(Entries taken from a collection)

===

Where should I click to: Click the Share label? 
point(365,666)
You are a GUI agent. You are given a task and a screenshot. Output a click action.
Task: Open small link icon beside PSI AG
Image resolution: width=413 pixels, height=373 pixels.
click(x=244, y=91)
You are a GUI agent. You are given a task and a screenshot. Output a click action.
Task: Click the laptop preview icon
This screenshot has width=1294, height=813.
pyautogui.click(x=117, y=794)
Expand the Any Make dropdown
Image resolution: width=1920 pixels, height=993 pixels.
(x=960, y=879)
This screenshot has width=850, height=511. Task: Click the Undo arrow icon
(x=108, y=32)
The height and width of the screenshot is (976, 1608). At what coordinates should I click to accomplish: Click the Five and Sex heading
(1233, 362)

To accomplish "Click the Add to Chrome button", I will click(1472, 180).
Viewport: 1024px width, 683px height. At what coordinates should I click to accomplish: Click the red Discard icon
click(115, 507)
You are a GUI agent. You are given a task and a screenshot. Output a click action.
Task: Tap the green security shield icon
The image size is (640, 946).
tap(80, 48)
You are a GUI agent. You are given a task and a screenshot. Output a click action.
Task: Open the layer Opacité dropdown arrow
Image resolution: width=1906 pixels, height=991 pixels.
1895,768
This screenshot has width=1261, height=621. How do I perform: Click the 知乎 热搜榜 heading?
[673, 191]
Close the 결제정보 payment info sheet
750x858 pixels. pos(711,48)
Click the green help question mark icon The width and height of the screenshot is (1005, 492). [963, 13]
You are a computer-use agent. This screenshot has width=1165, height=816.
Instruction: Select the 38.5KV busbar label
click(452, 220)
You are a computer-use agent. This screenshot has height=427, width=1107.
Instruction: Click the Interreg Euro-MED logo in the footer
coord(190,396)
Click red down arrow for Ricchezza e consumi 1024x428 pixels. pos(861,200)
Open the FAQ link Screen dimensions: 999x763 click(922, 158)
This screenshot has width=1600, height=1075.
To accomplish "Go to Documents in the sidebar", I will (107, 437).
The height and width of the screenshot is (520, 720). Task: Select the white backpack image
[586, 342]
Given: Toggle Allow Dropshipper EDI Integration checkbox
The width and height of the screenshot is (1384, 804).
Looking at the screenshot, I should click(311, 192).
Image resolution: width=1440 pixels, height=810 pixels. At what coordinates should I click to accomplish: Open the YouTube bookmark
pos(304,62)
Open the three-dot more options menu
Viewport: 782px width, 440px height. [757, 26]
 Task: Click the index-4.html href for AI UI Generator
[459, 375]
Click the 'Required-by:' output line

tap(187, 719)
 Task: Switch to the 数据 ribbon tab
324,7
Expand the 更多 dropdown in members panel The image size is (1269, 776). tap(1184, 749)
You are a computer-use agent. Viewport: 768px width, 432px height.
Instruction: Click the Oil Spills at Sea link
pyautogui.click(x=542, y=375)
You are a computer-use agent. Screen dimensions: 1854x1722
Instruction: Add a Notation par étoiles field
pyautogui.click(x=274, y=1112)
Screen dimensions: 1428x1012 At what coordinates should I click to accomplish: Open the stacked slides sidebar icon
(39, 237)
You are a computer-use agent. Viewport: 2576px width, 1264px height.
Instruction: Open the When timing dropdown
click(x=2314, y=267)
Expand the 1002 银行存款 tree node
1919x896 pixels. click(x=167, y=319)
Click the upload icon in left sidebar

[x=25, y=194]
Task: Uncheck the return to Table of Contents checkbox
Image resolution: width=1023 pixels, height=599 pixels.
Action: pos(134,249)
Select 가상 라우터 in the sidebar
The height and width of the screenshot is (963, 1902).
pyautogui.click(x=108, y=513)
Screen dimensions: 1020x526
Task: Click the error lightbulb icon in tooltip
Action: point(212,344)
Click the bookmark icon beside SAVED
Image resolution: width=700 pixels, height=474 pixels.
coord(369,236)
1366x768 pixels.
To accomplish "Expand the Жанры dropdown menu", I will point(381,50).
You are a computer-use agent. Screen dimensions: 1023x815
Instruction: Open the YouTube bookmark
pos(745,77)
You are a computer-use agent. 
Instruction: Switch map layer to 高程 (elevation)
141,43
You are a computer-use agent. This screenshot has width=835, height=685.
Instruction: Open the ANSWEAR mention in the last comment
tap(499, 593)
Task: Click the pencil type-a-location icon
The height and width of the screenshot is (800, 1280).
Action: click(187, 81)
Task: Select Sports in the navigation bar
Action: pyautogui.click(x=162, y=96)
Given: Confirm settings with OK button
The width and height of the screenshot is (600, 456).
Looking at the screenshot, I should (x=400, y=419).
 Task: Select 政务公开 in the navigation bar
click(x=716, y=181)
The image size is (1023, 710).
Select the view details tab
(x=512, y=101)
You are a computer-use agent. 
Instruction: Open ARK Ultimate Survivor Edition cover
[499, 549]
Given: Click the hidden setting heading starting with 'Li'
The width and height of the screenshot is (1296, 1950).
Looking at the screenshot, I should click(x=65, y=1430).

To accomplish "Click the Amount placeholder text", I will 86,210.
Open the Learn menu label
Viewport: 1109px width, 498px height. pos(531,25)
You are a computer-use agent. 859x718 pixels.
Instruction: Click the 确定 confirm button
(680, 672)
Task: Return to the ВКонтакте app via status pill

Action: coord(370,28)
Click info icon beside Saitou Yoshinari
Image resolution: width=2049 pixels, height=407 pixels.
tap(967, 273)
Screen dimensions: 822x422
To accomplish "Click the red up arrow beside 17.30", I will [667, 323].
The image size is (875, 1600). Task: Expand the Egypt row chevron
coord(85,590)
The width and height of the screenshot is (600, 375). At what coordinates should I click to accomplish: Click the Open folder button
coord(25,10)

===

- [Task item] If a line falls between the first line of the records and the line containing "Task: Tap the green security shield icon", inclusive, repeat it exactly; leave out all others.

- [Solution for this exercise]
Where should I click to: Click the Share label? 
point(365,666)
You are a GUI agent. You are given a task and a screenshot. Output a click action.
Task: Open small link icon beside PSI AG
Image resolution: width=413 pixels, height=373 pixels.
click(x=244, y=91)
You are a GUI agent. You are given a task and a screenshot. Output a click action.
Task: Click the laptop preview icon
This screenshot has width=1294, height=813.
pyautogui.click(x=117, y=794)
Expand the Any Make dropdown
Image resolution: width=1920 pixels, height=993 pixels.
(x=960, y=879)
This screenshot has width=850, height=511. Task: Click the Undo arrow icon
(x=108, y=32)
The height and width of the screenshot is (976, 1608). At what coordinates should I click to accomplish: Click the Five and Sex heading
(1233, 362)

To accomplish "Click the Add to Chrome button", I will click(1472, 180).
Viewport: 1024px width, 683px height. At what coordinates should I click to accomplish: Click the red Discard icon
click(115, 507)
You are a GUI agent. You are given a task and a screenshot. Output a click action.
Task: Tap the green security shield icon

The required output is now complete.